The reason I knew these tracks so well was that in 1977 my family lost almost everything in a house fire. Along with rebuilding our home, dad went out and bought a brand new 3-in-1 stereo – the sort that came in a wood paneled cabinet and filled the corner of the living room opposite the new colour TV – also wood paneled. With the stereo came a collection of 78-rpm records which were a menagerie of music from Bill Haley and the Comets in 1954 to Boney M in 1978. I would hesitate to call it popular music or to acknowledge that it had been popular at any time. I don’t think he bought any more for the next 20 years, so this became my musical universe for the next 5 years until I went to high school. I played some of those records over and over until I knew them by heart, or at least by thought I did27.
For the next couple of hours the vast empty silence of the Yukon River was shattered by me singing the songs of my youth at the top of my lungs28. Occasionally it was the full song if the lyrics were horrifically memorable, but mostly just a few scrambled verses and a chorus.
I thought about assembling a playlist of shame, but honestly some of the songs in my head were too analogue and unloved29 to make it to Spotify.

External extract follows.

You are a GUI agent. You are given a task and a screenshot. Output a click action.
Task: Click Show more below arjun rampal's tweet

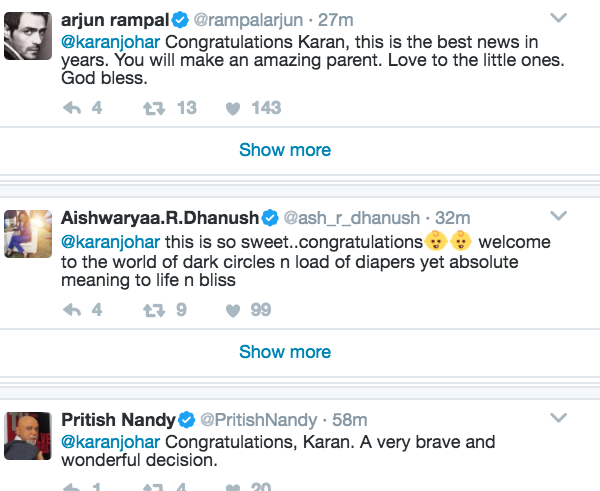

- Rock Around The Clock – Bill Haley and The Comets
- La Bamba – Ritchie Valens
- The Pub With No Beer; Duncan; The Angel of Goulburn Hill – Slim Dusty (Dad was a big fan)
- Cheryl Moana Marie – John Rowles
- Rhinestone Cowboy; Galveston – Glenn Campbell
- Thank God I’m a Country Boy – John Denver
- Rivers of Babylon; Rasputin – Boney M (to this day I still think this one came free with the stereo)

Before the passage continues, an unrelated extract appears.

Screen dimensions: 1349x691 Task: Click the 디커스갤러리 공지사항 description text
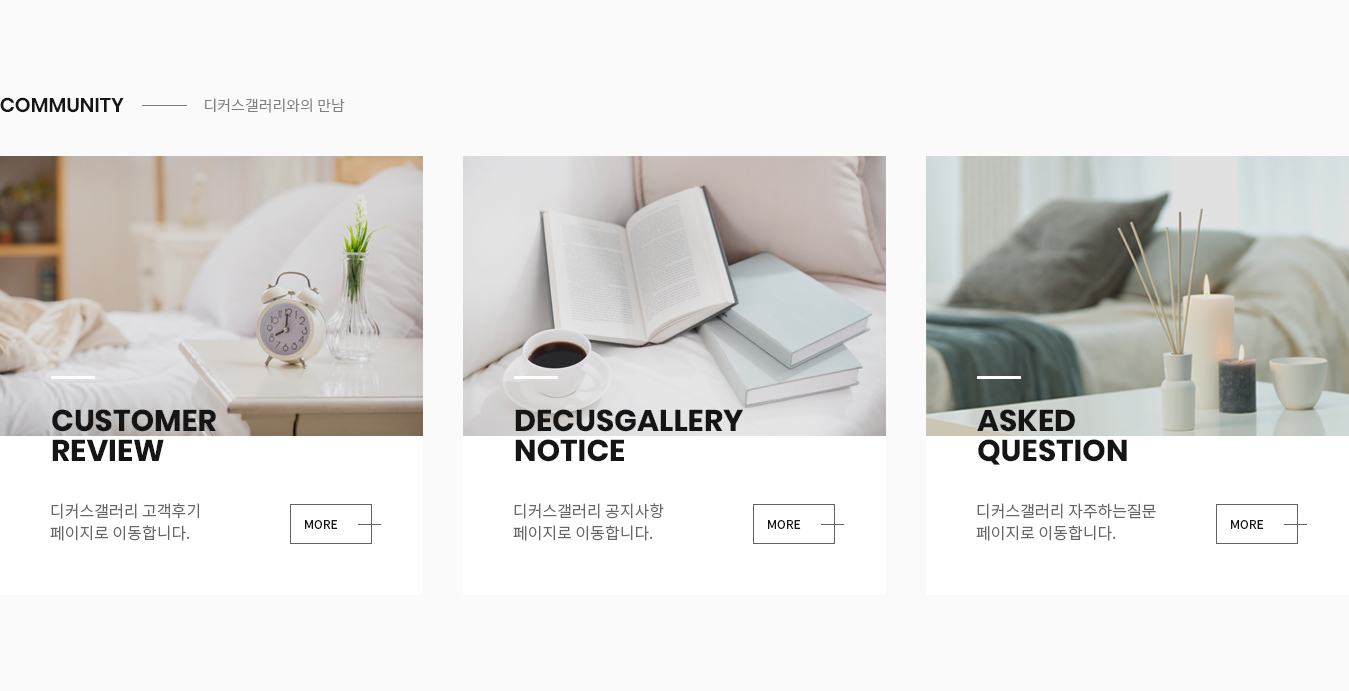point(589,511)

- She Taught Me to Yodel – Frank Ifield30
- Tie Me Kangaroo Down; Jake the Peg; Two Little Boys – Rolfe Harris (Before the whole thing…)
- The Gambler – Kenny Rogers
- Puha and Pakeha; Rugby Racing and Beer; Short Back and Sides – Rod Derrit (none of which has aged well)
- A Little Goodbye – Roger Whittaker
- I am a Cider Drinker; Drink Drink Yer Zider Up; The Combine Harvester – The Wurzles31
- Lily the Pink; The Unicorn – The Irish Rovers
If any of those ring a bell, you’re old. If more than four of them are actually in your playlist, we can’t be friends.
Lost from memory were ABBA, Engelbert Humperdinck, Kamahl, Tex Morton and a plethora of country singers long dead and thankfully forgotten. Richard Clayderman, Acker Bilk, and The Glen Miller Orchestra (a black sleeved four record collection with silver embossed title) were instrumentals so Kate was spared those tracks that I haven’t thought about in 40 years.
My descent into musical misery came to an end as rain started to fall. Rain was followed by a fairly impressive period of thunder and lightning. The idea of being bug-zappered by lightning dispelled any last vestiges of fatigue and gave us something to focus on.








One thought going through our minds was how the other teams would react to lightning. For the 15 years we lived in Sydney, lightning was a common occurrence, and we have become a bit blasé about it. We did imagine that some of the other teams, if they were nearby, might decide to go to ground. But where exactly would you hide from lightning?
“You’re not safe in the open. You’re not safe under a tree. Choose wisely” had been the advice from the safety coordinator of The Murray Marathon back in 2018. When all your options are equally bad, you may as well carry on, moving targets being harder to hit.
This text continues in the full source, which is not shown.